Concluding remarks: on bounded bodies and ambiguous affinities

There is an ambiguity at the heart of genetic testing. On the one hand, your genetic profile is unique to you amongst all the other humans and non-humans to have ever existed. It encodes many aspects of your being and connects you directly, bodily, substantially to specific other bounded people and their separate embodied selves. On the other, we share genetic material not just with other members of our species, but with every living organism—more with some than with others, but the molecular ties still bind us closely enough to flies, mice, and pigs for these to be useful test subjects for human medical treatment. Over the past two decades, ancient genetic data have systematically broken down the walls between us, Homo sapiens, and our extinct cousins. Geneticists have turned private investigators and documented our affairs, finding traces of interbreeding events with Neanderthals, Denisovans, and at least one other population of the genus Homo yet to be identified outside the bodies of living people (Ahlquist et al., 2021; Bergström et al., 2021). In our bounded selves and unique species, we are hybrid creatures.

Twenty-five years ago, in her expansive meditation on feminist technoscience Modest_Witness@Second_Millennium. FemaleMan_Meets_OncoMouse, Donna Haraway (1997) captured the heart of this conflict, with a text that contrasts the intimacies created between humans and non-humans by shared genetic information (both naturally occurring and anthropogenic) with the cultural and scientific strategies designed to separate us. In her words, ‘the gene and gene maps are ways of enclosing the commons of the body’ (Haraway, 1997). That is, the act of categorizing and clustering (genotyping) that divides up a continuous dataset (genetic material) creates boundaries, just as it creates affinities.

DTC genetic testing is an amplification of this dynamic boundary/affinity creation process. Genetic tests, as we have seen, create kin between individuals who may have no personal or familial connection or between living people and fictive past populations. They also break populations up into separate parts (‘tribes,’ ‘peoples,’ ‘genetic ethnicities’), empowering customers to appropriate identities, histories, and kin-connections to differing degrees, on the basis of statistical clustering of molecular patterns—and allowing commercial entities to charge for access to these newly divided parcels of self.

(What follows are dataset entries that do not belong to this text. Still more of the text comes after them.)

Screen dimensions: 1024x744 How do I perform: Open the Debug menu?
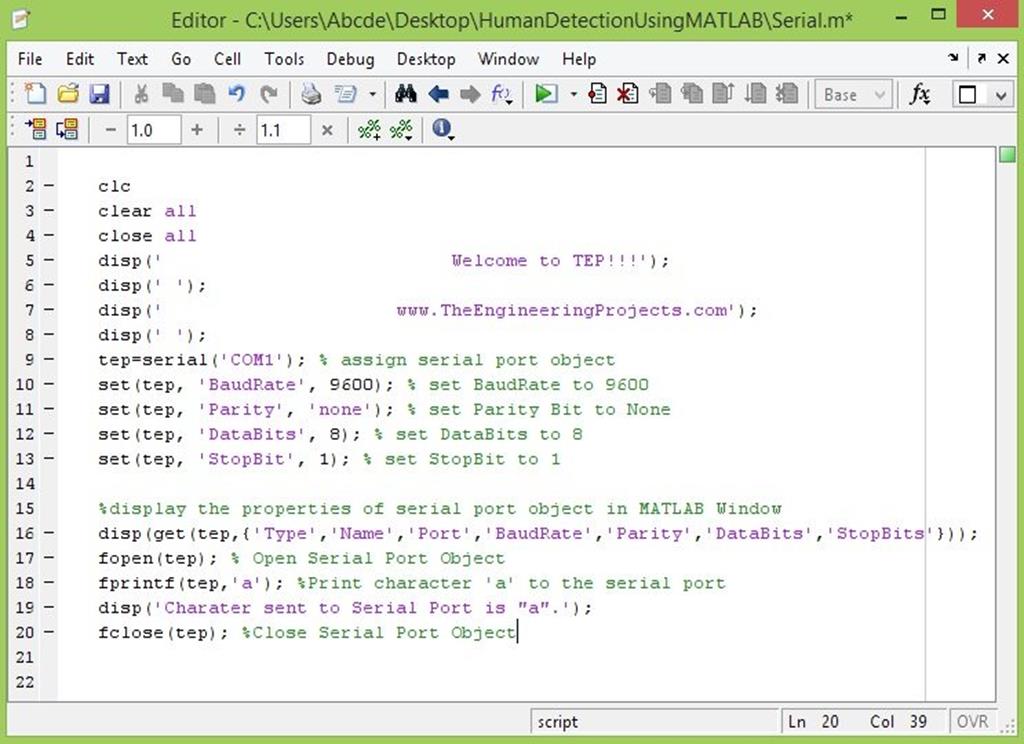point(350,59)
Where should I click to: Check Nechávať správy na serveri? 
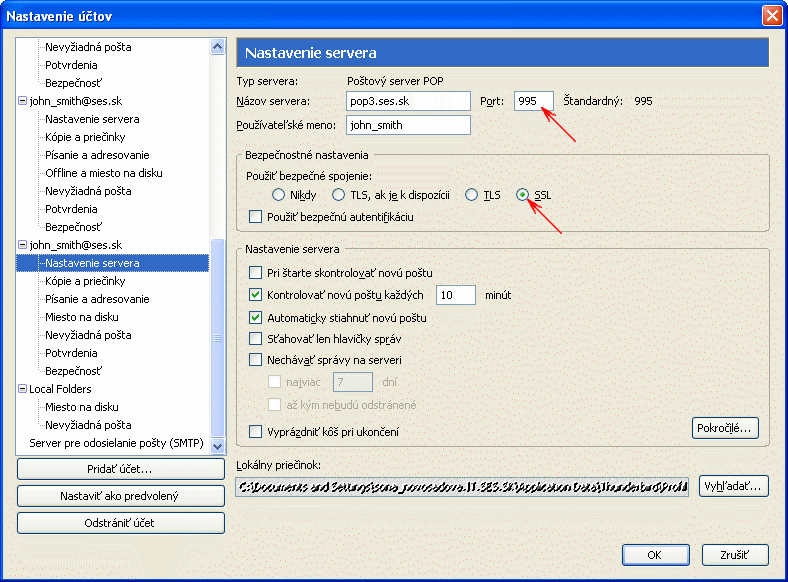pyautogui.click(x=255, y=360)
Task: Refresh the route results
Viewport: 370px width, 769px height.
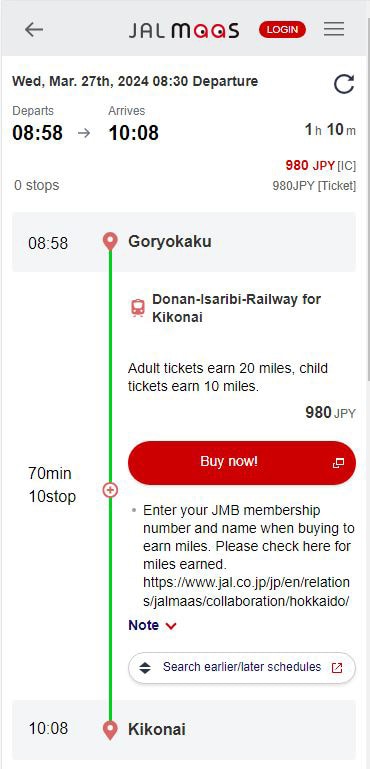Action: [344, 84]
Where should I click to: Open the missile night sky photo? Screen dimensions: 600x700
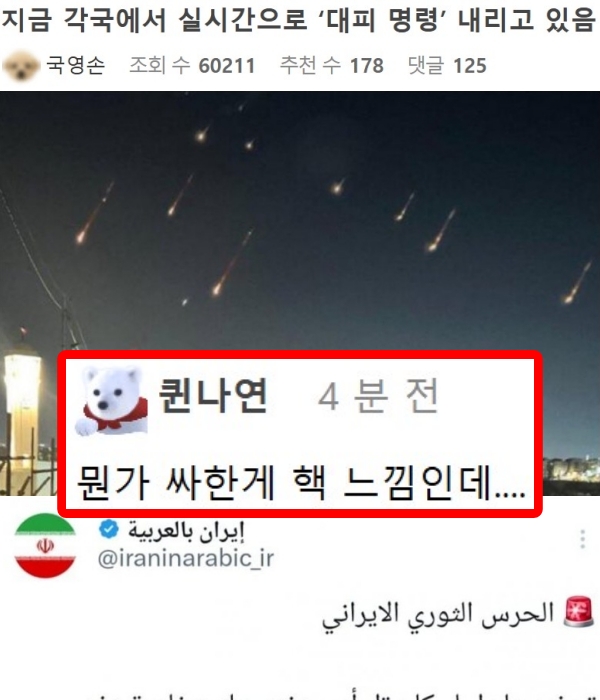point(300,223)
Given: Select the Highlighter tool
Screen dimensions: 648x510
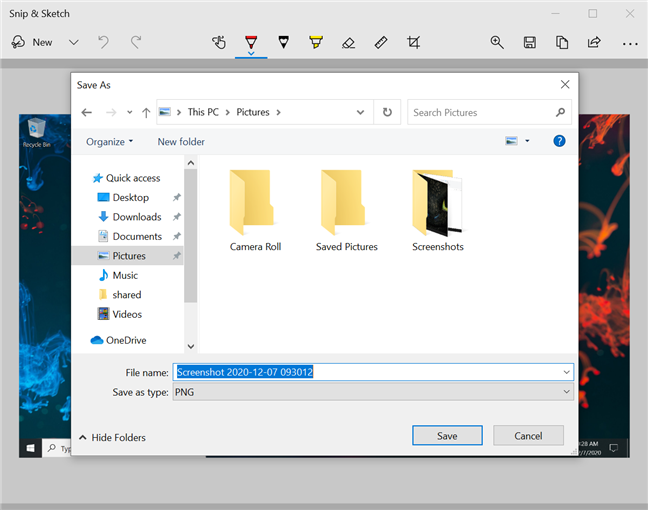Looking at the screenshot, I should point(316,42).
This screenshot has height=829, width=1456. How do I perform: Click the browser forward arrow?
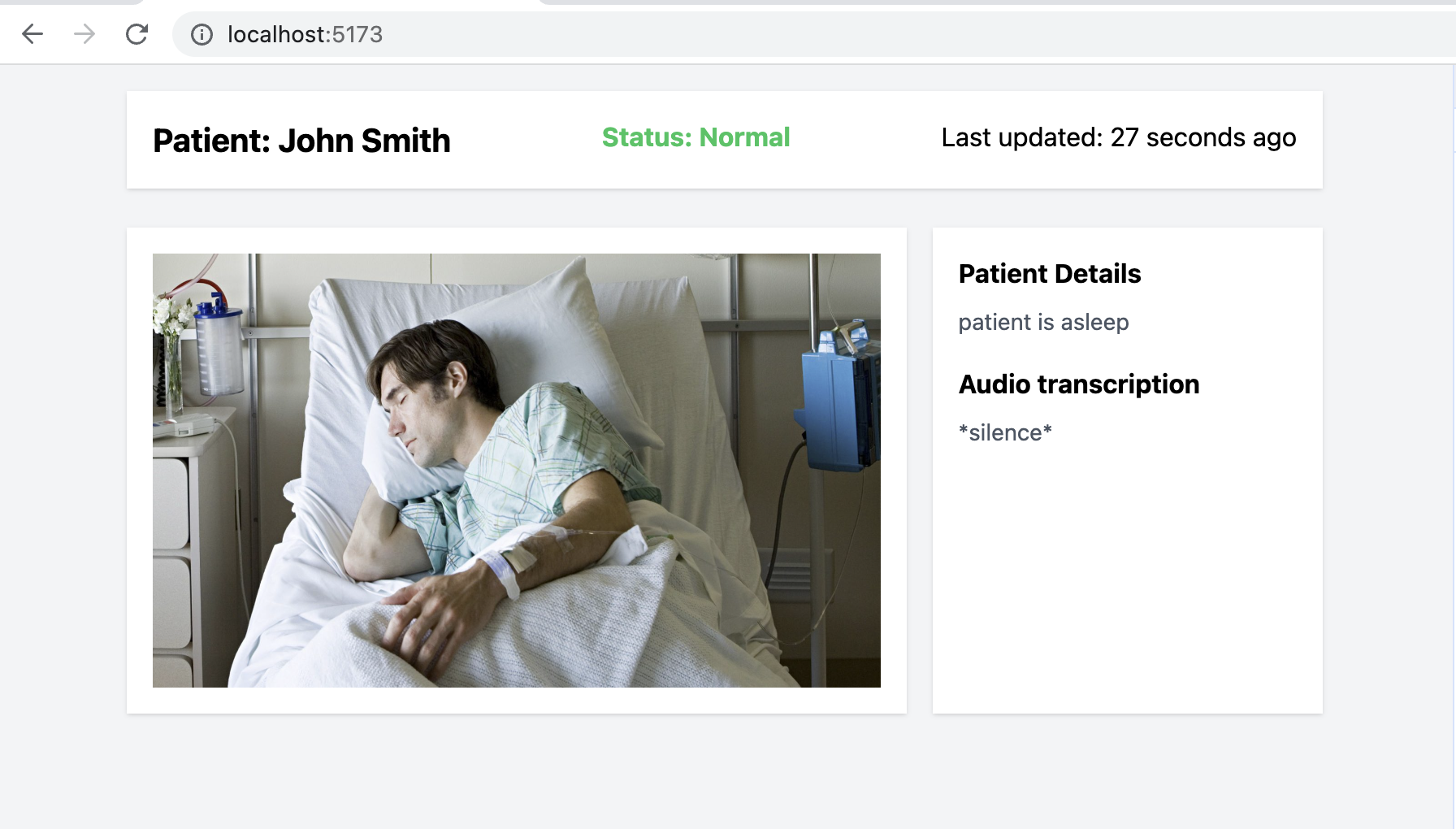click(x=84, y=34)
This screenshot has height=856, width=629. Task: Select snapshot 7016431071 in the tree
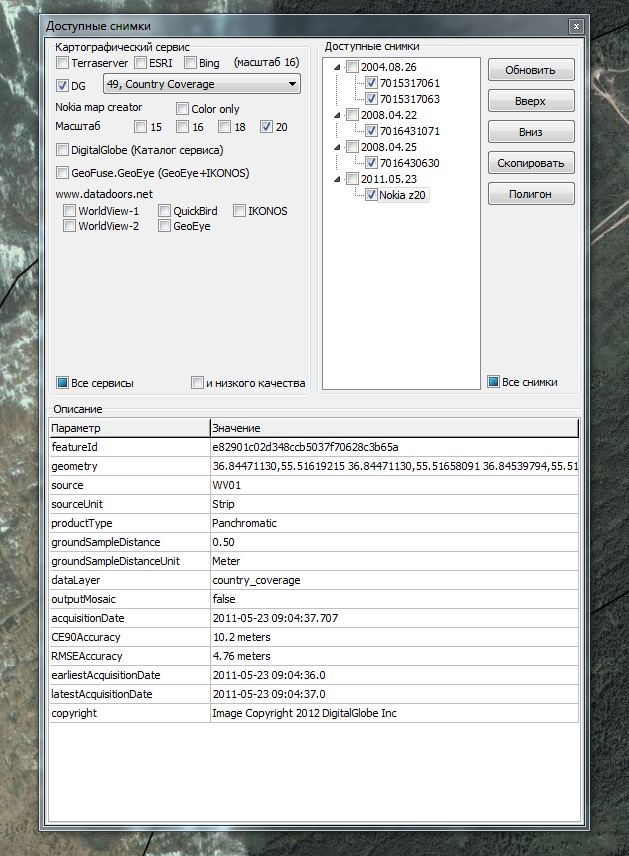409,131
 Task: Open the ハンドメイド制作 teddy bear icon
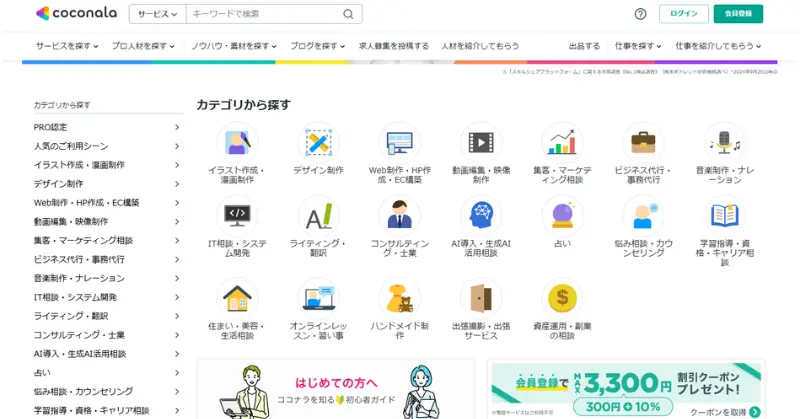(399, 298)
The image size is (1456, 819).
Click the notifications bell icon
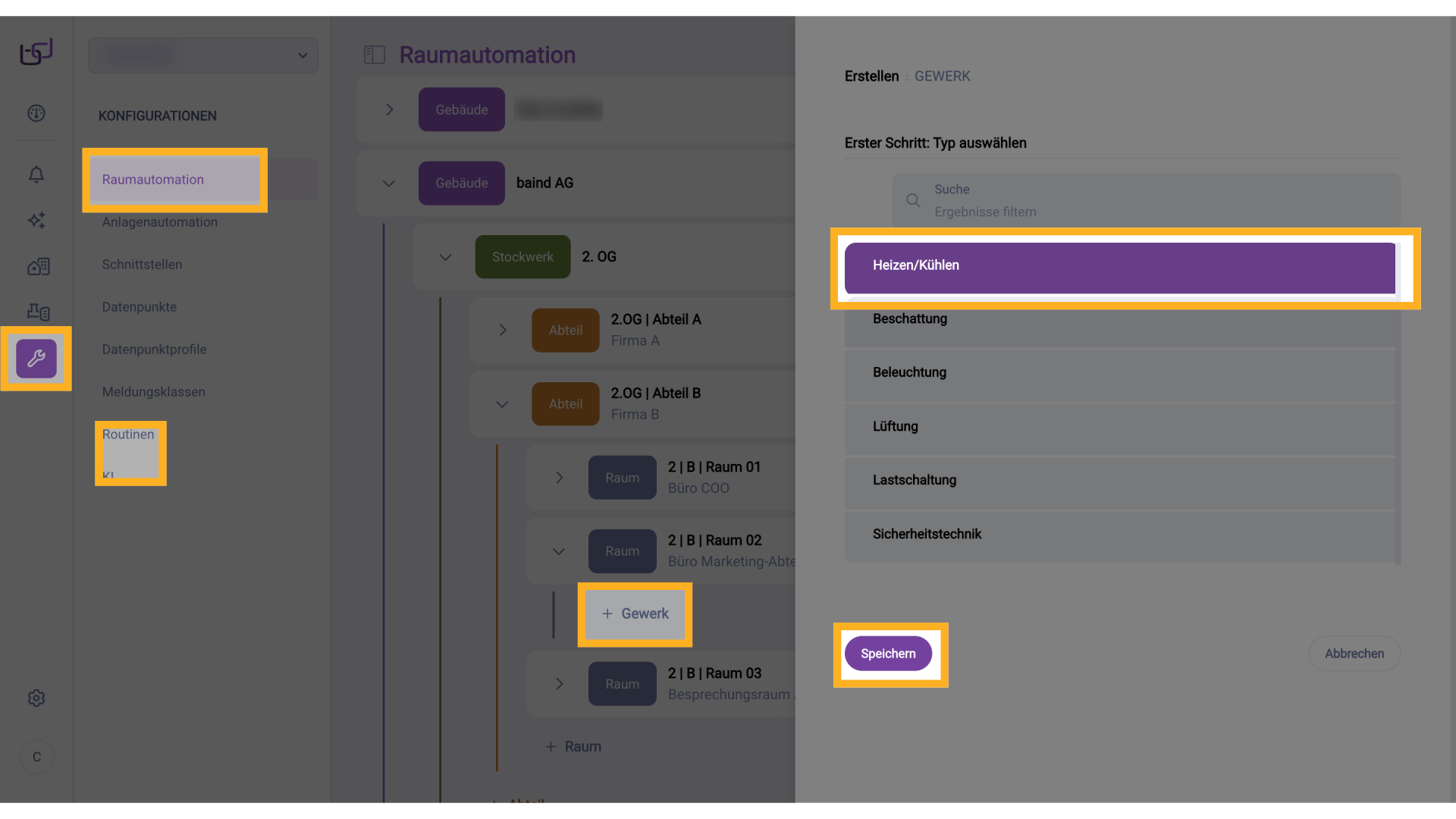pos(36,174)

Although geneticists emphasize the connections created by shared bodily substance, Haraway (1997) rightly identifies the Eurocentric and modernist anxieties about purity and pollution—a desire to separate self from an impure, mixed, or hybrid other—that better characterize the DTC genetic testing industry, not to mention the wider popular reception of population genetics (both ancient and modern). As described in some of the examples above, nonetheless, DNA-driven concepts of affiliation and identity can create regimes of care that encompass total strangers or articulate lineage stories that push back against hegemonic histories of cultural destruction. Overall, the insights we find in personal genetic tests are not the sort to launch us into Haraway’s dangerous-but-lively borderlands or to transgress our sense of reality, and bounded selfhood, but they may extend causeways out into these liminal spaces. While the authors of this paper fundamentally doubt the ability of genetic data to tell us much that is profound or new about who we are as individuals, the way genetic testing is marketed, received, understood, and engaged with by both scientists and the public is fertile ground for exploring how we collectively understand and negotiate our place in the world, alongside the other people with whom we share it.